(Source information):
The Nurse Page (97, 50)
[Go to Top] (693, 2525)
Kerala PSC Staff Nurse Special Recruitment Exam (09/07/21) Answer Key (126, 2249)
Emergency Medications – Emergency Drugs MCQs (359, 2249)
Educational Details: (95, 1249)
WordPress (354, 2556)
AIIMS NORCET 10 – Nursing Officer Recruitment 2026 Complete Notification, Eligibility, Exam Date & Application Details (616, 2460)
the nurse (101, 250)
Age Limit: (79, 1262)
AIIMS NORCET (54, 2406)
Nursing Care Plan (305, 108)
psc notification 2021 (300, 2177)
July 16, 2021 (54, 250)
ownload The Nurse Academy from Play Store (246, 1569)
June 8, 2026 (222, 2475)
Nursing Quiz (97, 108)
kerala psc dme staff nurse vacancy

(To do):
Please work out how many lines in the records hold the string "Nursing", and give only the number.

(Output for this exercise):
3